**TO DO**
Check each line of the entries below for the string "screenshot" and state how many lines have it, with no other text.

**EXERCISE MATERIALS**
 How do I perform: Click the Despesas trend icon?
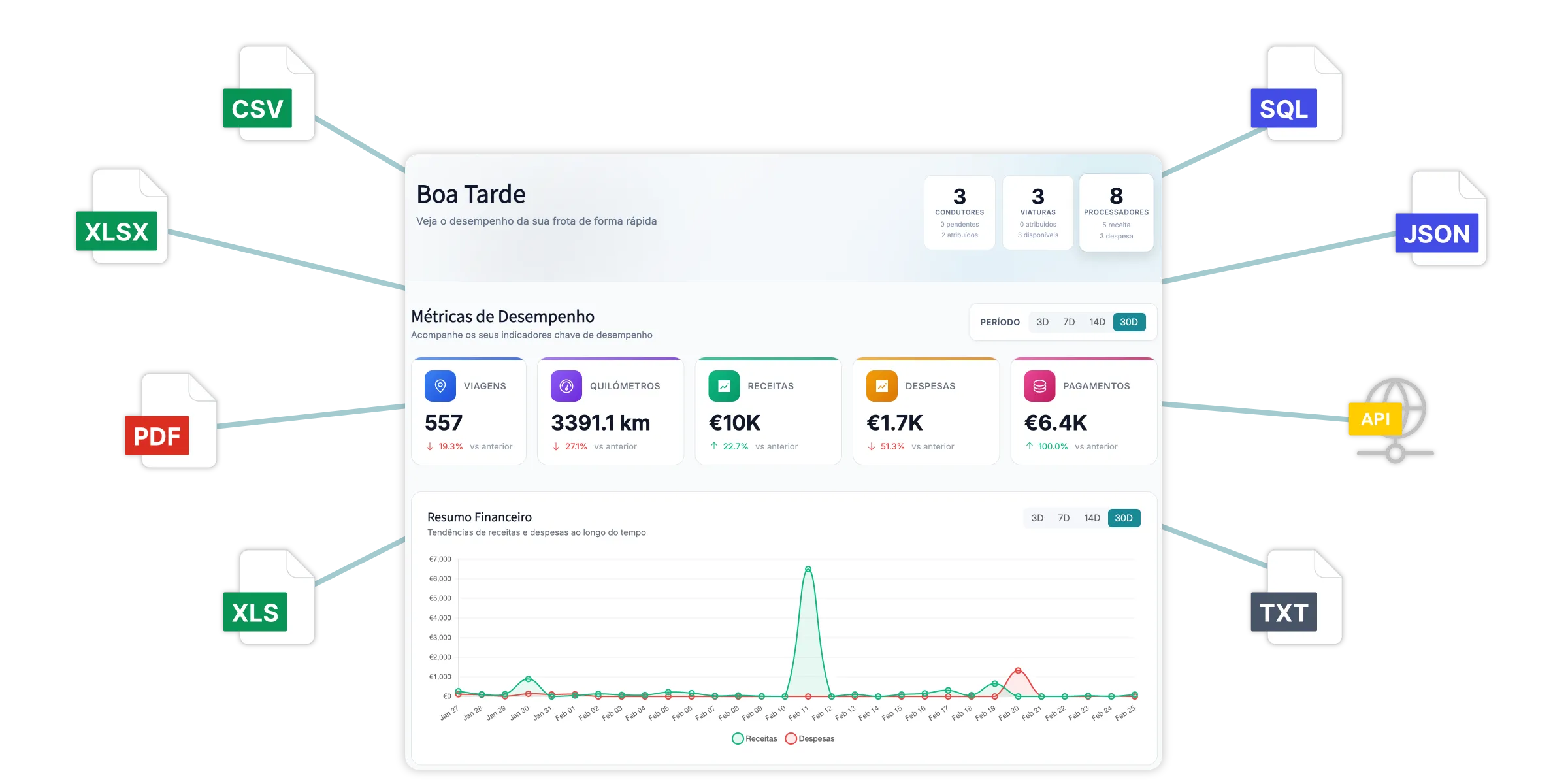pyautogui.click(x=882, y=385)
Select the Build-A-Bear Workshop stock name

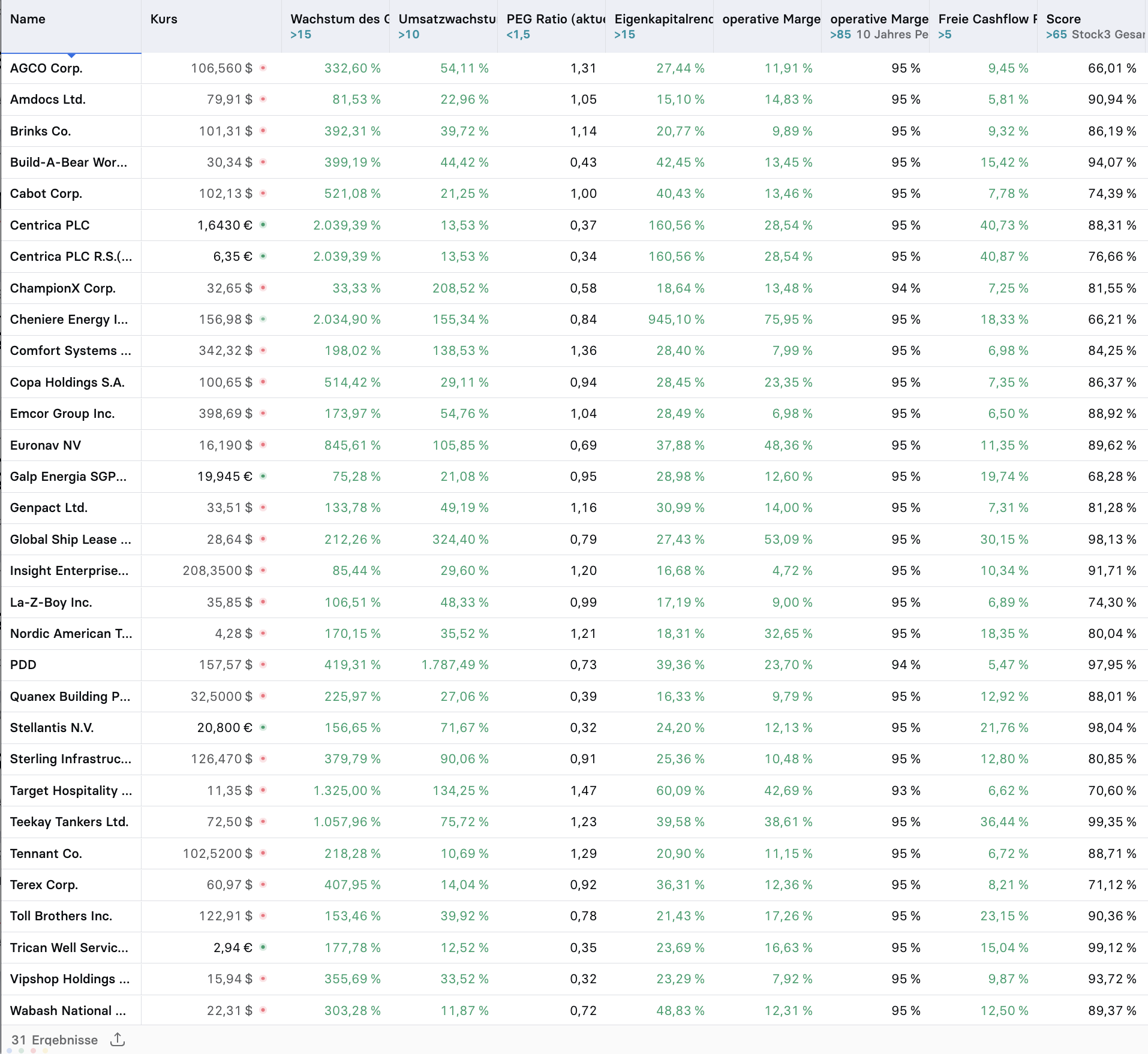click(x=69, y=162)
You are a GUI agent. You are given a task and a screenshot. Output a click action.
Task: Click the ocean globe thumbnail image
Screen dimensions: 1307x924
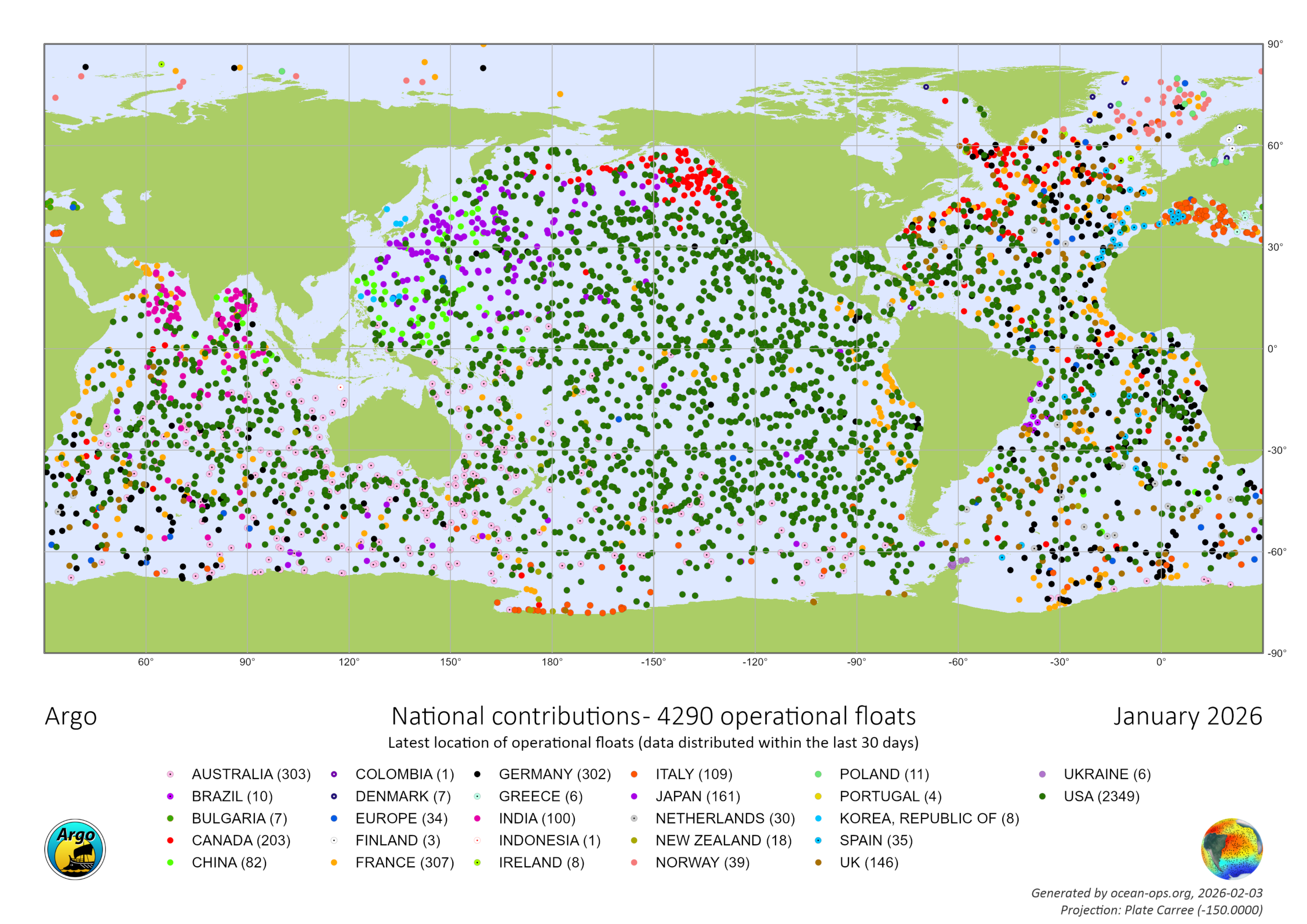[x=1231, y=849]
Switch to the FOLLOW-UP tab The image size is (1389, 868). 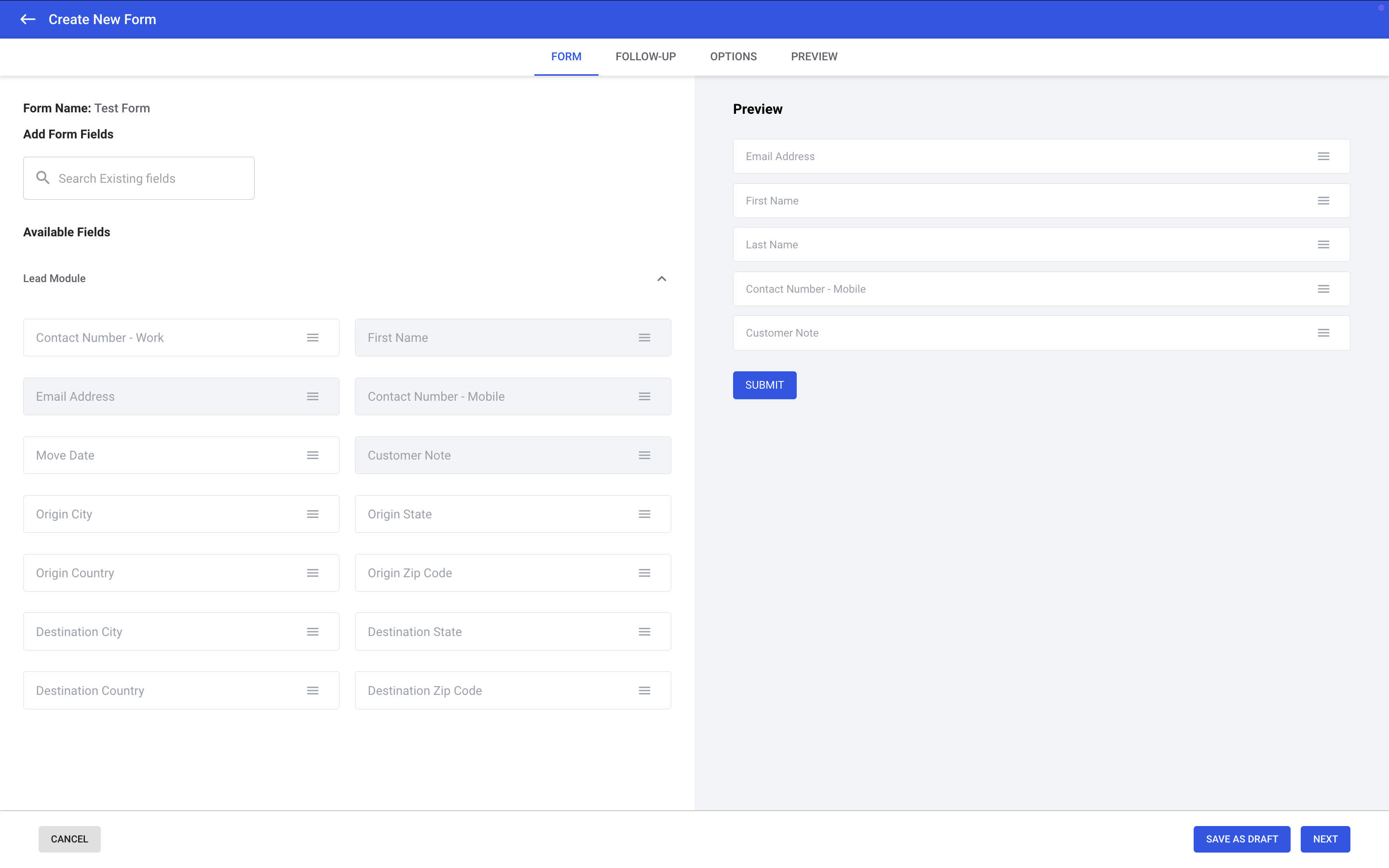click(x=645, y=57)
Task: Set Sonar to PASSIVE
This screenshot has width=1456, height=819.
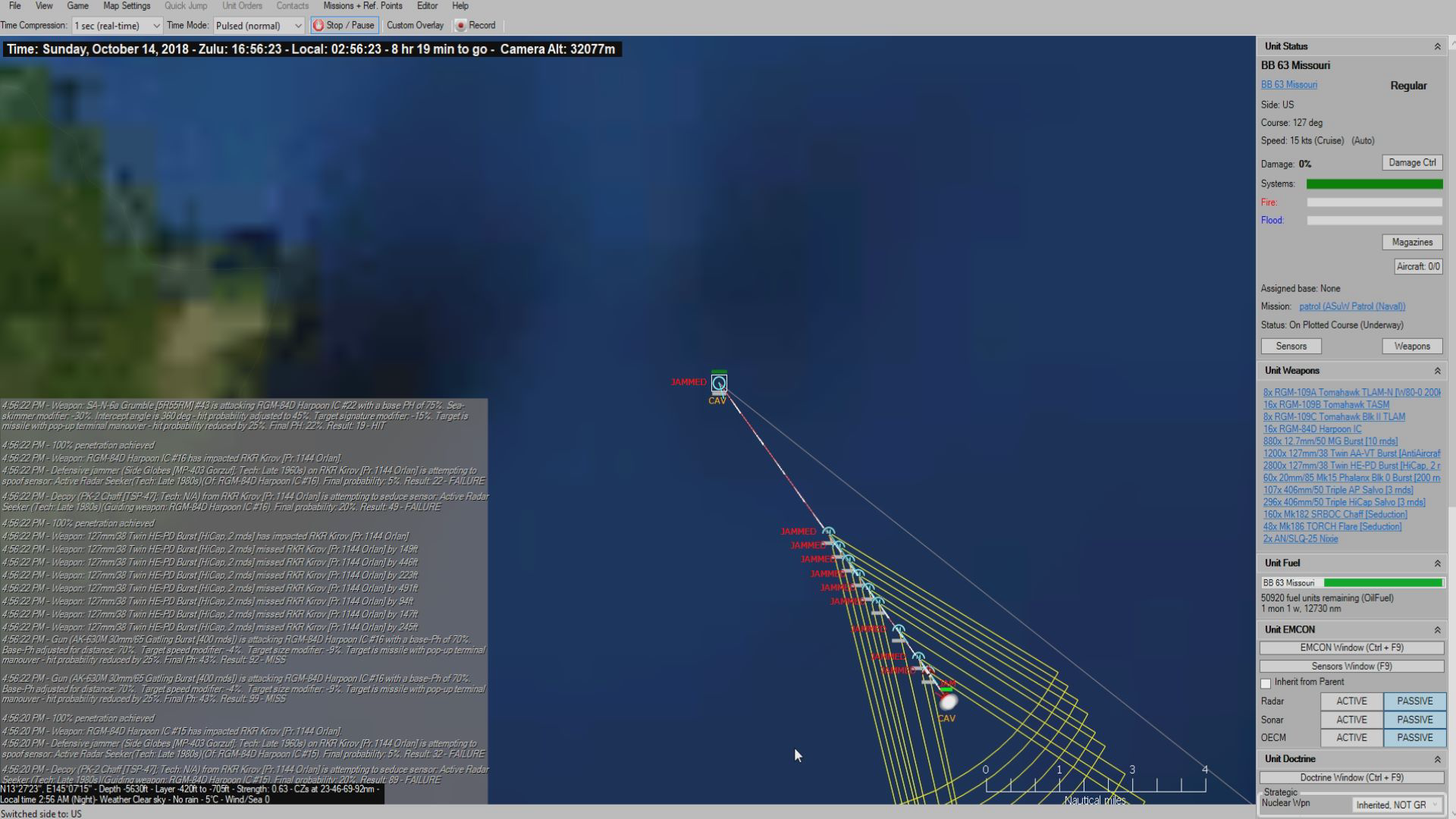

**RESPONSE**
2